:: Quoted passage ::
Nigerian fintech Flutterwave lands unicorn status with $170m Series C
Flutterwave, a Lagos and San Francisco-based payments gateway serving the likes of Uber, Booking.com and Jumia, has become one of the latest start-ups to land unicorn status.
The five-year-old fintech closed a $170 million funding round this week, tipping its valuation north of $1 billion.
In total, Flutterwave has raised $225 million and is one of the few African start-ups to have secured more than $200 million in funding.
Fellow Lagos-based fintech Interswitch bagged unicorn status in November 2019 with the help of Visa. But less than a year later, Business Day reports suggested the pandemic might have scuppered this status.
Growth-equity firms Avenir Growth Capital and Tiger Global Management LLC led Flutterwave’s latest round, alongside existing investors.
These include Visa – which backed its $35 million Series B – as well as financial services provider FIS, DST Global, and Salesforce Ventures.
Five-year journey
Former bank managers from JP Morgan, Nigeria’s Access Bank, Standard Bank Nigeria, and KPMG founded Flutterwave in 2016.
The start-up provides business-to-business (B2B) payments services for those companies operating in Africa. It allows them to can pay other companies on and beyond the continent.
Olugbenga Agboola, the fintech’s founder and CEO, says “the payments landscape in Africa was highly fragmented” when it started out. “So, the goal was to build a pan-African platform that simplified payments”.
Flutterwave has since grown to a more than 300-person team and built its network up to 290,000 merchants. As well as 500,000 Barter users – a service which allows customers to transfer money for free.
Agboola praises the Central Bank of Nigeria. Particularly under the leadership of its current governor, Godwin Emefiele – who took over in 2014.
“[The CBN has] remained at the forefront of the significant efforts that are currently being made by African governments to create the enabling environment for technology, innovation and financial inclusion,” says Flutterwave’s CEO.
Product development
The start-up will use the new funds to continue harmonising Africa’s digital payments landscape for small and medium-sized enterprises (SMEs).
Particular focuses will be customer acquisition, both in existing as well as international markets. As well as product development.
The fintech recently launched “Flutterwave Mobile”, an app which turns mobiles into point-of-sale (PoS) devices.
The new release came out of the success of “Flutterwave Stores”, which launched during the early months of the COVID-19 pandemic. It allows businesses to upload products, set prices and integrate with delivery partners for orders – all without setting up a website.
“We look forward to increasing our investments across the continent and deepening the impact our platform has on lives and livelihoods,” says Agboola.

:: What is required ::
Reproduce the Flutterwave article word for word, between "The new release" and "up a website.", inclusive. Base your work on the Flutterwave article alone.

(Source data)
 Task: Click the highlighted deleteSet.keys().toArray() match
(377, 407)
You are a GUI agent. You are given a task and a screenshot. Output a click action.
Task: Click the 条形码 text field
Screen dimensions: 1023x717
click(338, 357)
* * *
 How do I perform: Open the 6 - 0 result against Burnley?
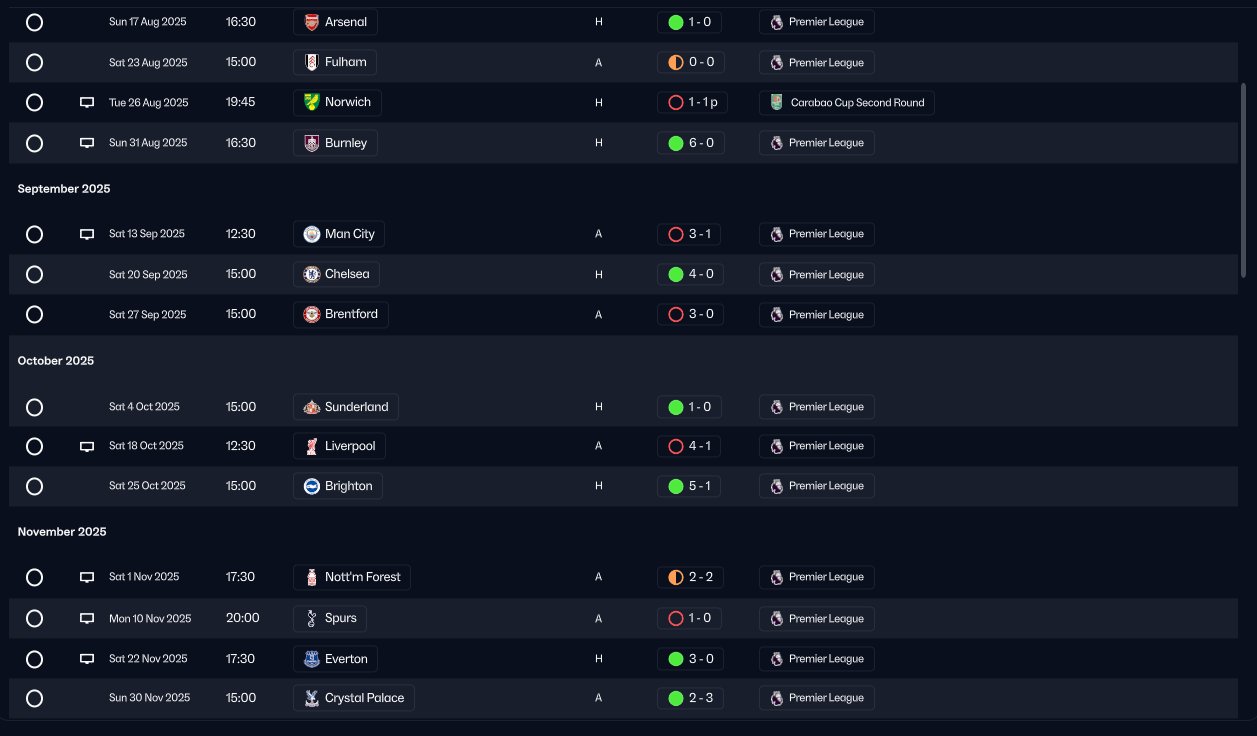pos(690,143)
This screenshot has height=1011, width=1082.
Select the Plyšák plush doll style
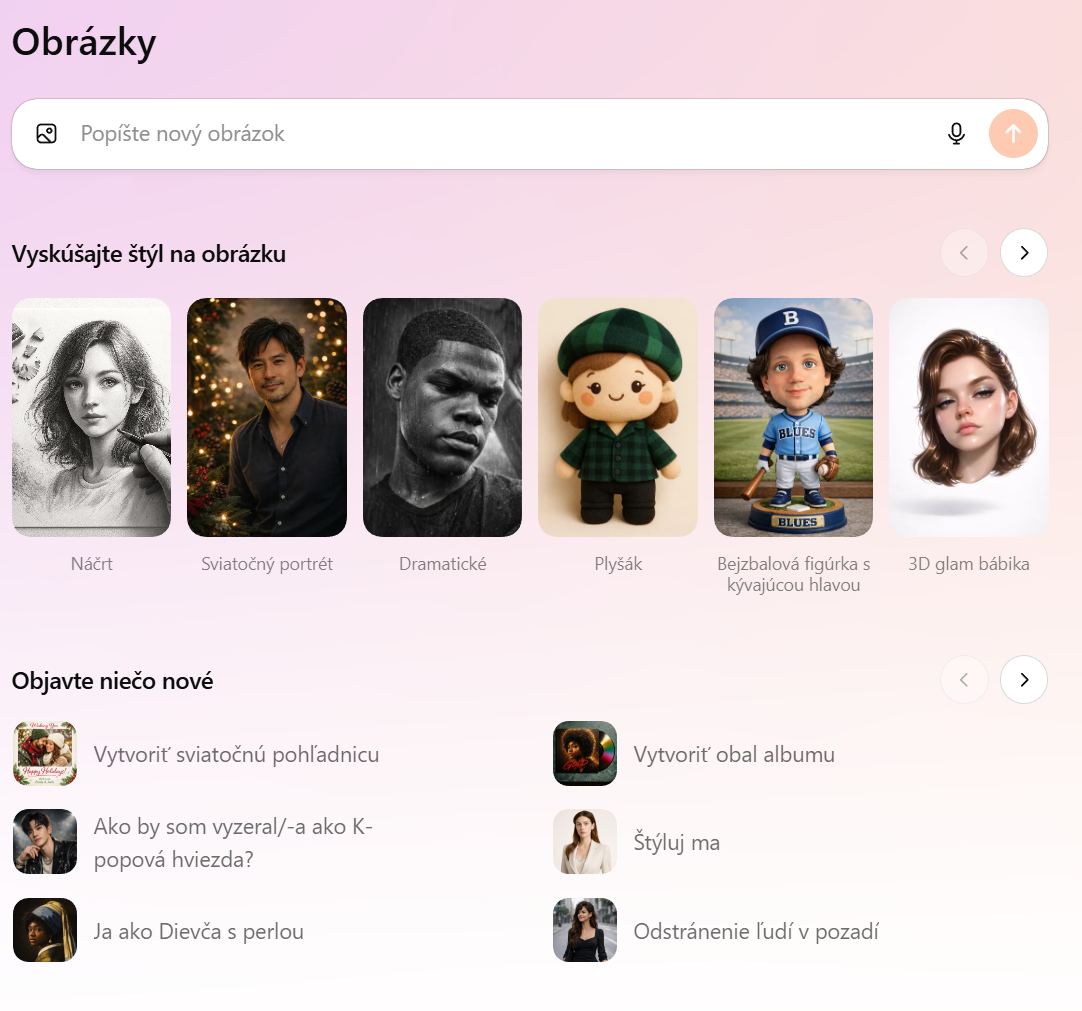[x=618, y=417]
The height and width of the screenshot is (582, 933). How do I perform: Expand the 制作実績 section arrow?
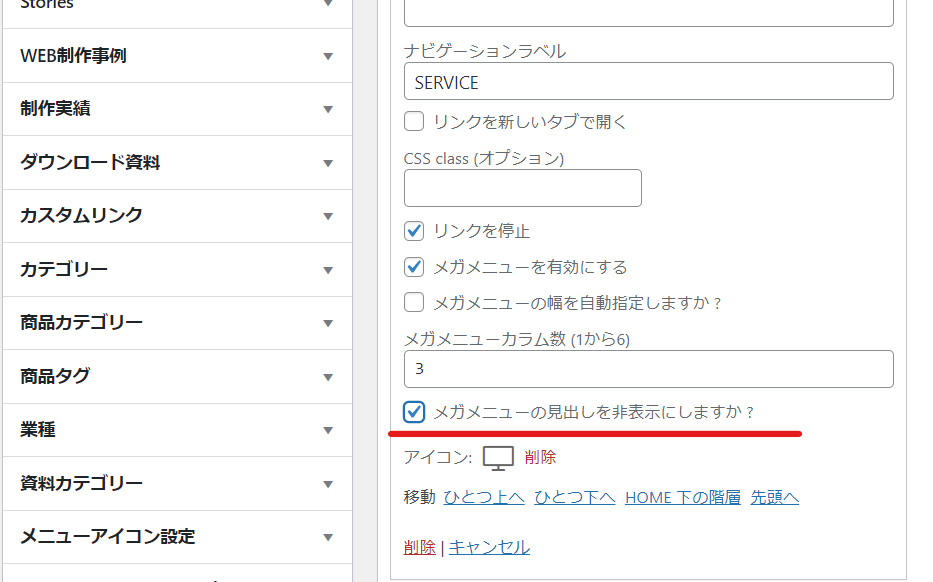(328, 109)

:: Task answer ::
The new release came out of the success of “Flutterwave Stores”, which launched during the early months of the COVID-19 pandemic. It allows businesses to upload products, set prices and integrate with delivery partners for orders – all without setting up a website.